A: To fix your situation, you’ll have to do two things: Admit where you have no power in your current circumstances; and focus more on your present reality than on what is fair.

You may indeed be correct that your boss has not appreciated your hard work and has betrayed you. You may even be right that none of what is happening to you is fair. But being right that other people are behaving badly doesn’t help you.

We all need to have an emotional rest stop where we vent, complain and rant about circumstances we don’t like. We then have to make a decision: Do we remain a victim, or direct our energy into getting what we need?

Think of your current circumstances as being like gravity. You may not like it, but it’s a fact. You can spend a lot of time being upset about gravity, or work around it.

If your boss wants you gone, most likely the only question is when and how. Your immediate problem is how to take care of yourself financially.

Take control of what you can influence, like evaluating your finances. Do you have savings, can you cut costs, or can you negotiate a severance package from your current employer? In addition, consider how you can add income. Can you work part time or even sign up for temporary work while you look for a new job?
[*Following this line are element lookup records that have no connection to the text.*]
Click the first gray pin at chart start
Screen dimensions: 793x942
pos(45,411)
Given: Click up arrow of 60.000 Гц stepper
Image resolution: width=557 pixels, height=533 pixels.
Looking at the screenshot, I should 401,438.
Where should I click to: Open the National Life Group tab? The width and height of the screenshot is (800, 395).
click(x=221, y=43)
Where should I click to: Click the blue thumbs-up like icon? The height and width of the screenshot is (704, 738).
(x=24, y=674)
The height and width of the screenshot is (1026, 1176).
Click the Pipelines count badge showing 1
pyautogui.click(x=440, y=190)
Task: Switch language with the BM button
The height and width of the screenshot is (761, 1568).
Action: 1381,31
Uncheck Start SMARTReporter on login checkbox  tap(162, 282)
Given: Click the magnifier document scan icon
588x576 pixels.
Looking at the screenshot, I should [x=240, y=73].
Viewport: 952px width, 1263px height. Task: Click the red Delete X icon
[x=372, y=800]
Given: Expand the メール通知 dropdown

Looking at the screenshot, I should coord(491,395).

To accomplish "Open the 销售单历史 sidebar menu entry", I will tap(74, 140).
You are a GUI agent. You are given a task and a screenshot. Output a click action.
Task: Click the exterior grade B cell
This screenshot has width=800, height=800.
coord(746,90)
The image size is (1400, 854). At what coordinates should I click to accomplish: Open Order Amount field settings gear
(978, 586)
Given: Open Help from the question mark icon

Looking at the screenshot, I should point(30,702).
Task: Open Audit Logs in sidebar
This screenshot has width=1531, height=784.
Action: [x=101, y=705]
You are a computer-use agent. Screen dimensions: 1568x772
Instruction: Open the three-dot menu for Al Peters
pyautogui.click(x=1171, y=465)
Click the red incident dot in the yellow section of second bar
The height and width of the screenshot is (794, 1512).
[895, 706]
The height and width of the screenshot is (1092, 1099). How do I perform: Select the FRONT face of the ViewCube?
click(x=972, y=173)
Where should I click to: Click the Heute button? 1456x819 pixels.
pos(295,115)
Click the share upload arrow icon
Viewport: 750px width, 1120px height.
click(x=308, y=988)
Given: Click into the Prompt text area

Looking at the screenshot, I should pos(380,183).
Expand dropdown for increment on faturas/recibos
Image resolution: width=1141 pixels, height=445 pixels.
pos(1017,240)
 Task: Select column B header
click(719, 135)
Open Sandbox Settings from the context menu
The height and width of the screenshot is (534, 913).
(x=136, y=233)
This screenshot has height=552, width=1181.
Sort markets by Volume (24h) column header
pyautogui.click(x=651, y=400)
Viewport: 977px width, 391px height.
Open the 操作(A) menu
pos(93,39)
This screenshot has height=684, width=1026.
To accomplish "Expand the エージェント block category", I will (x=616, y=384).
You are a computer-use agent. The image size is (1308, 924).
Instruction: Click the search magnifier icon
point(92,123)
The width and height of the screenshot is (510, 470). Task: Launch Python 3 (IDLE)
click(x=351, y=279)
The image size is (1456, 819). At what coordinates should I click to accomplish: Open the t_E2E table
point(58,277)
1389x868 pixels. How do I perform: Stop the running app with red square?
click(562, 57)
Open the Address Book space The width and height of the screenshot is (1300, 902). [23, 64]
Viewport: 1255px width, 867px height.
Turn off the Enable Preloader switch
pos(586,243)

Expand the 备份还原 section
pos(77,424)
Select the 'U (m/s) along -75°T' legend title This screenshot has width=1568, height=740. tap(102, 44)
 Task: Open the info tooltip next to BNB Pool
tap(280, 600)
When we have a conflict with our boss, it isn’t the conflict itself that scares us. What scares us is confusing our job with our survival.

In reality, our survival isn’t dependent on one job, company or boss. Our survival depends on our willingness to cope with our circumstances. The good news is, nobody has control over that willingness. The only person who can be out to get us ultimately is ourselves. Everything else is just a temporary setback.

If you aren’t out to get yourself, be as gracious as possible with your current boss. You may make him question his behavior if you exit gracefully to another job. You’ll simply confirm his opinion if you loudly proclaim his shortcomings on your way out the door.

In the long run, your boss had the ability only to take away this one job. You’ve got a whole career ahead that he has no power to influence.

The last word(s)

Q: I work in an office where one of the female managers often bakes cookies. Is this a good idea for women?

A: Not unless your first name is “Martha” and your last name is “Stewart.” Employees can get confused about whether you’re their mommy or their manager.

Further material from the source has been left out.